[Aufgabenstellung]
**1)** Als was wertet der Kreml laut dem Nachrichtentext zum Ukraine-Krieg die Entscheidung westlicher Länder, der Ukraine schwere Kampfpanzer zu liefern?
**2)** Schreiben Sie den Nachrichtentext zum Ukraine-Krieg im Anschluss an seinen letzten Satz weiter.

[Lesetext]
+++ Nachrichten im Ukraine-Krieg +++: Kreml nennt es „direkte Beteiligung“
Sprecher Dmitri Peskow äußert sich zur geplanten Panzerlieferung an die Ukraine. Kyjiw berichtet von erfolgreicher Abwehr nächtlicher Angriffe.
Kreml-Sprecher: „Sehen, dass dies zunimmt“
Die Entscheidung westlicher Länder, der Ukraine schwere Kampfpanzer zu liefern, wird vom Kreml als „direkte Beteiligung“ an dem Konflikt gewertet. „In Moskau betrachten wir dies als eine direkte Beteiligung am Konflikt“, sagte Kreml-Sprecher Dmitri Peskow am Donnerstag, einen Tag nachdem Berlin und Washington die Panzerlieferungen bekannt gegeben haben.
„Die Hauptstädte in Europa und Washington geben ständig Erklärungen ab, dass die Lieferung verschiedener Waffengattungen, einschließlich Panzern, in keiner Weise eine Beteiligung an den Kampfhandlungen bedeutet. Wir sehen das völlig anders“, sagte Peskow. „In Moskau wird dies als direkte Beteiligung an dem Konflikt aufgefasst, und wir sehen, dass dies zunimmt.“
Den Krieg erklären werde Russland trotzdem nicht, sagte Peskow. Russland nennt die Invasion in die Ukraine weiter „militärische Spezialoperation“, an ihrem Status werde sich nichts ändern.

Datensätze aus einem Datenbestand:
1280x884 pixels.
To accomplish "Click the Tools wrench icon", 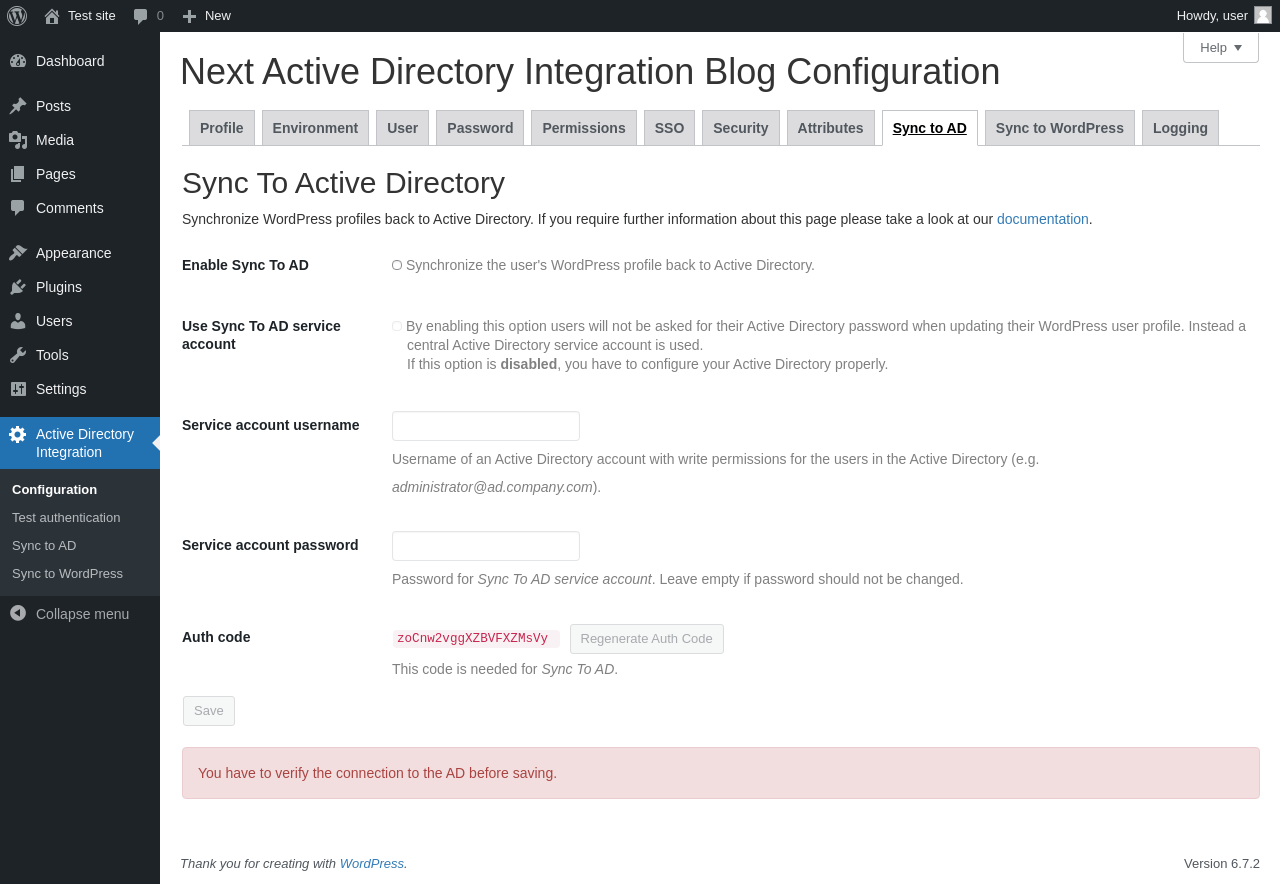I will tap(18, 355).
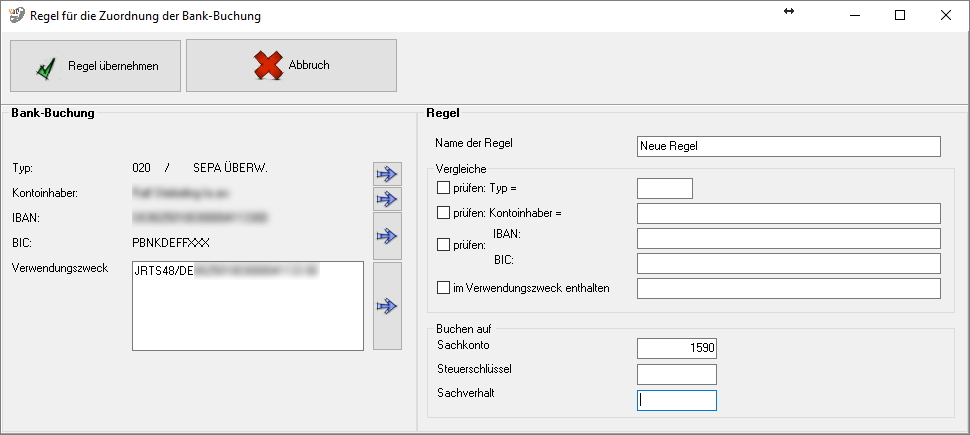The width and height of the screenshot is (970, 435).
Task: Focus the 'Name der Regel' text field
Action: click(788, 147)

[Lösungen der Aufgaben]
**1)** Als „direkte Beteiligung“ an dem Konflikt.

**2)**
Am Mittwoch hatte die Bundesregierung in Absprache mit anderen westlichen Verbündeten die Übergabe von Leopard-2-Panzern an die Ukraine verkündet. Bundeskanzler Olaf Scholz verteidigte später die Zusage im Interview. „Nein auf keinen Fall“, entgegnete Scholz auf die Frage, ob Deutschland damit zur Kriegspartei werde. (AFP/dpa)
Abwehr aller nächtlichen Angriffe
Die ukrainische Flugabwehr hat nach eigenen Angaben alle russischen Drohnen einer neuen Angriffswelle abgeschossen. 15 sogenannte Kamikaze-Drohnen seien allein über der Hauptstadt Kyjiw abgefangen worden, teilte die Militärverwaltung der Metropole am Donnerstag mit. Insgesamt habe das russische Militär 24 Drohnen auf Ziele in der Ukraine gelenkt. Die Angaben lassen sich nicht unabhängig überprüfen. Am Donnerstagmorgen wurde zudem wegen eines mutmaßlichen russischen Raketenangriffs erneut landesweit Luftalarm ausgelöst. (dpa)
Mehrheit findet Leopard-Lieferung richtig
Eine Mehrheit der Deutschen findet die Entscheidung zur Lieferung von Leopard-Kampfpanzern an die Ukraine laut einer Umfrage richtig. In der an diesem Donnerstag veröffentlichten Forsa-Erhebung für RTL/ntv unterstützen dies 53 Prozent, 39 Prozent sind dagegen. In Ostdeutschland halten die Entscheidung 65 Prozent für falsch. Die Kluft ist zwischen Grünen- und AfD-Anhängern am größten: 83 Prozent der Grünen-Anhänger befürworten eine Lieferung, 86 Prozent der AfD-Anhänger kritisieren sie.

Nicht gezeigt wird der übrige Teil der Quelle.